#### [Excerpted text]
##########

Well, we are ready to start.

---

# Explorative Data Analysis

# Univariate Analysis
We perform an analysis of the features to remove outliers, and to add possible new features.

We want to compare their distribution to a Normal Uniform distribution, so that the variance will be reduced.

### Outliers
We can think of outliers as influential points that can be seen as *exceptions or rare cases* which have a great impact on our estimations and might be the cause of an increased variance in our results. 

Since we have a great deal of different features there could be many outliers for each one of them when taken one by one. Conversely, this might not be real outliers in the p-dimensional space (considering p predictors).

Since we want to reduce the variance we might as well take our chances and define a general rule to assess outliers, so that our possible error will be uniformly applied to each one of the features and we will be consistent. Again, this might not be possible for each feature as we need to consider the context.

In [344]:
def get_df_wo_outliers(dataset, label, threshold=[0.5,99.5]):
    if dataset[label].dtype != object:
        stats_dict = dataset[label].describe().to_dict()
        if len(threshold) == 2:
            uppr = np.percentile(dataset[label].values, threshold[1])
            lwr = np.percentile(dataset[label].values, threshold[0])
            return dataset.loc[(dataset[label] >= lwr) & (dataset[label] < uppr)]
        else:
            raise Exception("Threshold must be an integer list of 2 integers or 2 floats")
    else:
        raise Exception("Categorical features are not allowed")

In [345]:
from scipy.stats import probplot

def numeric_distr_plot(dataset, label, shape=(9.8, 6)):
    """
    Plots a
    :param dataset:
    :param label:
    :param shape:
    :param hue:
    :return:
    """
    # Normal Distribution fit
    (mu, sigma) = stats.norm.fit(dataset[label])

##########

(Source data)
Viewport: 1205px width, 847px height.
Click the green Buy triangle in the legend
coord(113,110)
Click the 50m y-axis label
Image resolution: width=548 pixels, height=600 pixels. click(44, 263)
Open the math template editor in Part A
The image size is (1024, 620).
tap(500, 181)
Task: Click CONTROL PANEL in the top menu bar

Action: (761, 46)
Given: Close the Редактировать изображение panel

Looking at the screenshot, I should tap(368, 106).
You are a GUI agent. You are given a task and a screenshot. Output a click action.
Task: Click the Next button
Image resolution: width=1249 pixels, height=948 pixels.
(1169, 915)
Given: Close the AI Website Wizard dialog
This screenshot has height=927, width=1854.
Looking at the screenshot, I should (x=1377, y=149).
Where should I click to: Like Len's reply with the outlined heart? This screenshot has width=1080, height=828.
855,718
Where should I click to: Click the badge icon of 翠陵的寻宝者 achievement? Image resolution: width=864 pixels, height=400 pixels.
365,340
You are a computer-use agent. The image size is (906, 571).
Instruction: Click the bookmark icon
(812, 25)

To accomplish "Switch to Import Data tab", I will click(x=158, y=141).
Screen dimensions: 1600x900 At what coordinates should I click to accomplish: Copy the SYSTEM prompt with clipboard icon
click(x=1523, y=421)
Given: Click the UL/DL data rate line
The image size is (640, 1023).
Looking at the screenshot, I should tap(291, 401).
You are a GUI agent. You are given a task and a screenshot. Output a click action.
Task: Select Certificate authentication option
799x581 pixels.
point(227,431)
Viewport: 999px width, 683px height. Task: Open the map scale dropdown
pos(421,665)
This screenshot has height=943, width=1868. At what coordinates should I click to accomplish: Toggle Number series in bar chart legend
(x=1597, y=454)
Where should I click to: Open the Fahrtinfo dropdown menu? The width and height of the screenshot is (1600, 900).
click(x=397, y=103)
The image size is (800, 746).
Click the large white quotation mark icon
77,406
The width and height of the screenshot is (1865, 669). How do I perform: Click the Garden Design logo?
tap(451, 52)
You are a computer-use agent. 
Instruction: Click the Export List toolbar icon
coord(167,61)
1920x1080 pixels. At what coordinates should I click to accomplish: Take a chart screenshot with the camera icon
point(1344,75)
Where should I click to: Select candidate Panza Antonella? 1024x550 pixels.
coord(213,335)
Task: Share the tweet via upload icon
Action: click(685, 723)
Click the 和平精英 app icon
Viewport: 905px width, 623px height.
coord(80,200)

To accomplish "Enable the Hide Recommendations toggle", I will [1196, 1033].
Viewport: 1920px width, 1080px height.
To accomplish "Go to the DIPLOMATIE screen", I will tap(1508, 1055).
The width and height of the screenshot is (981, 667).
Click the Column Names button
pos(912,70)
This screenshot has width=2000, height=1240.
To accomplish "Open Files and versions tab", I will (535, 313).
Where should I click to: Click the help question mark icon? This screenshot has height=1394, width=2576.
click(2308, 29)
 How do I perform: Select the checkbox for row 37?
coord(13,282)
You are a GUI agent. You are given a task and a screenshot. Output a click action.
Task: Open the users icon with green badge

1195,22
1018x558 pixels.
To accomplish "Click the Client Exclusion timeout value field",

##########

#### [Required tasks]
a) Reproduce everything in the data analysis notebook from "Since we have" down to "stats_dict = dataset[label].describe().to_dict()".
b) Proceed with the data analysis notebook, picking up right after its final line.

#### [Replies]
a)
Since we have a great deal of different features there could be many outliers for each one of them when taken one by one. Conversely, this might not be real outliers in the p-dimensional space (considering p predictors).

Since we want to reduce the variance we might as well take our chances and define a general rule to assess outliers, so that our possible error will be uniformly applied to each one of the features and we will be consistent. Again, this might not be possible for each feature as we need to consider the context.

In [344]:
def get_df_wo_outliers(dataset, label, threshold=[0.5,99.5]):
    if dataset[label].dtype != object:
        stats_dict = dataset[label].describe().to_dict()

b)
    # Feature Distribution Plot
    plt.figure(figsize=shape)
    sns.distplot(dataset[label], hist=True, kde=True, fit=stats.norm, color='cornflowerblue')
    
    # Figure labels
    plt.title(label.replace("_", " ") + '\'s Distribution vs Normal Distribution', fontsize=14)
    plt.xlabel(label.replace("_", " "))
    plt.ylabel('Frequency in %')
    plt.legend(['Normal Dist. ($\mu=$ {:.2f} and $\sigma=$ {:.2f})'.format(mu, sigma)], loc='upper right')
    plt.show()
    pass

def probability_plot(dataset, target):
    fig = plt.figure()
    res = stats.probplot(dataset[target], plot=plt)
    plt.show()
    pass

def scatterplot_distr(dataset, label, shape=(9.8, 6)):
    plt.figure(figsize=shape)
    plt.scatter(range(dataset[label].shape[0]), np.sort(dataset[label].values))
    plt.title(label + '\'s Scatter Plot')
    plt.xlabel('Index', fontsize=12)
    plt.ylabel(label, fontsize=12)
    plt.show()
    pass

### Sale Price

In [346]:
numeric_distr_plot(df, 'Sale_Price')

<IPython.core.display.Javascript object>

As we can see the sample distribution highlights quite heavy left tail. As the distribution is similar to a log-normal distribution, let's try and apply this transformation.

In [347]:
df['Sale_Price'] = np.log1p(df['Sale_Price'])
numeric_distr_plot(df, 'Sale_Price')

<IPython.core.display.Javascript object>

Let us look at the distribution without those outliers

In [348]:
# Seems like a good starting point given that the distribution tends to be left-skewed
df_wo_outliers = get_df_wo_outliers(df, 'Sale_Price', threshold=[0.15,99.85])

scatterplot_distr(df_wo_outliers, 'Sale_Price')

<IPython.core.display.Javascript object>

In [349]:
probability_plot(df_wo_outliers, 'Sale_Price')

<IPython.core.display.Javascript object>

Since the distribution and the probability plots show a great improvement, we will keep using the logarithm transformation for our prediction.

In [350]:
df = df_wo_outliers

### Above Ground Living Area

In [351]:
numeric_distr_plot(df, 'Gr_Liv_Area')

<IPython.core.display.Javascript object>

It seems like we could use our log-transformation again

In [352]:
df['Gr_Liv_Area'] = np.log1p(df['Gr_Liv_Area'])
numeric_distr_plot(df, 'Gr_Liv_Area')

<IPython.core.display.Javascript object>

In [353]:
scatterplot_distr(df, 'Gr_Liv_Area')

<IPython.core.display.Javascript object>

The distribution shows some problematic points.

In [354]:
scatterplot_distr(get_df_wo_outliers(df, 'Gr_Liv_Area', threshold=[0.10,99.90]), 'Gr_Liv_Area')

<IPython.core.display.Javascript object>

In [355]:
# Improvement so we will keep this
df= get_df_wo_outliers(df, 'Gr_Liv_Area', threshold=[0.10,99.90])

In [356]:
probability_plot(df, 'Gr_Liv_Area')

<IPython.core.display.Javascript object>

### Lot Area

In [357]:
numeric_distr_plot(df, 'Lot_Area')

<IPython.core.display.Javascript object>

This looks ugly let us see what the skewness is here

In [358]:
scatterplot_distr(df, 'Lot_Area')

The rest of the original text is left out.